**Problem description**
Below are the records. Retype, exactly, the lines from the first through the line with "608x583 pixels.", and leave out the pictures.

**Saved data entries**
*** Begin section ***

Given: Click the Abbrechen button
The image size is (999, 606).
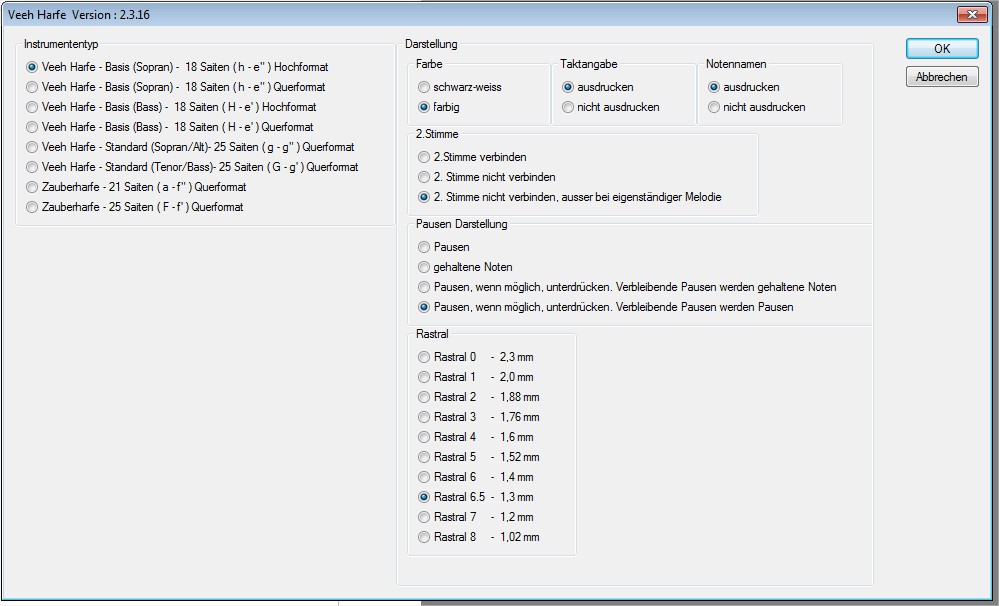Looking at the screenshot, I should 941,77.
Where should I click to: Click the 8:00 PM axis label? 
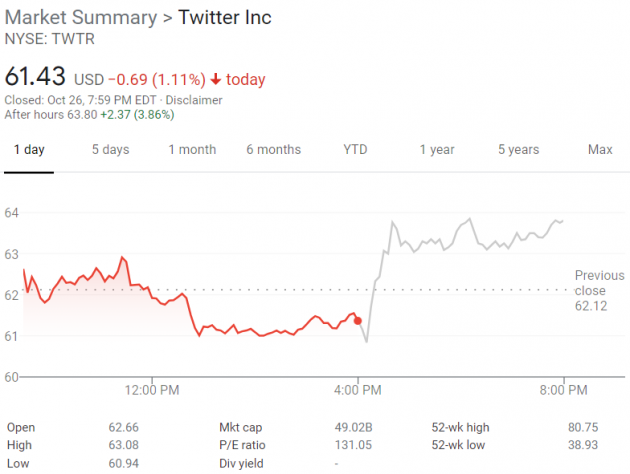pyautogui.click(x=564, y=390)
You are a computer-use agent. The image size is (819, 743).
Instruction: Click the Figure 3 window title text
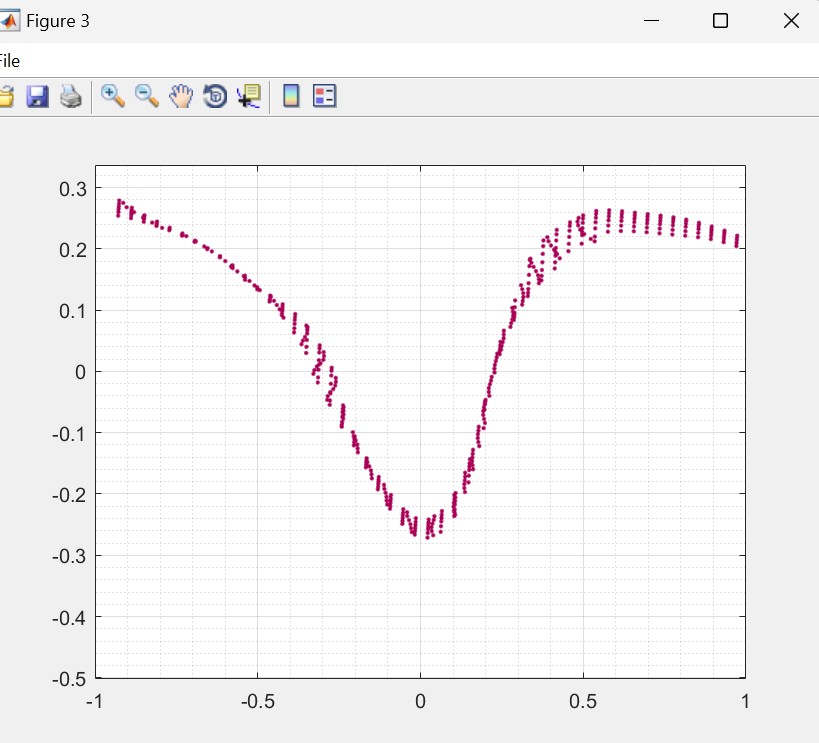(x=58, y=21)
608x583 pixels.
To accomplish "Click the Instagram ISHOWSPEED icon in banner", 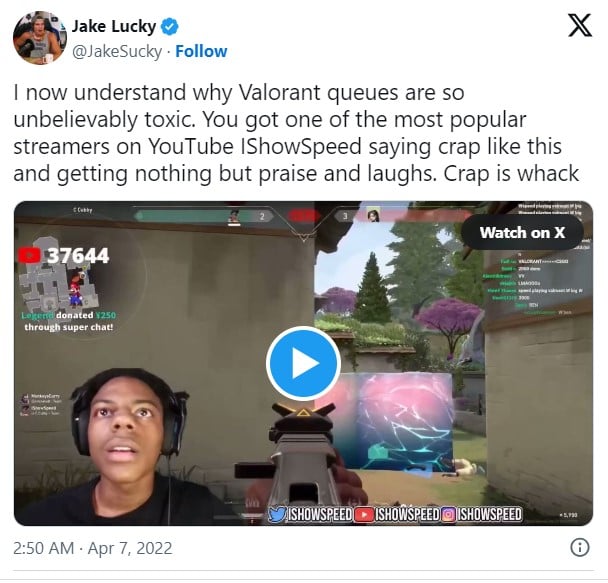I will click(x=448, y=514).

*** End section ***

**Answer to this task**
Given: Click the Abbrechen button
The image size is (999, 606).
Looking at the screenshot, I should 941,77.
Where should I click to: Click the 8:00 PM axis label? 
pyautogui.click(x=564, y=390)
You are a computer-use agent. The image size is (819, 743).
Instruction: Click the Figure 3 window title text
(x=58, y=21)
608x583 pixels.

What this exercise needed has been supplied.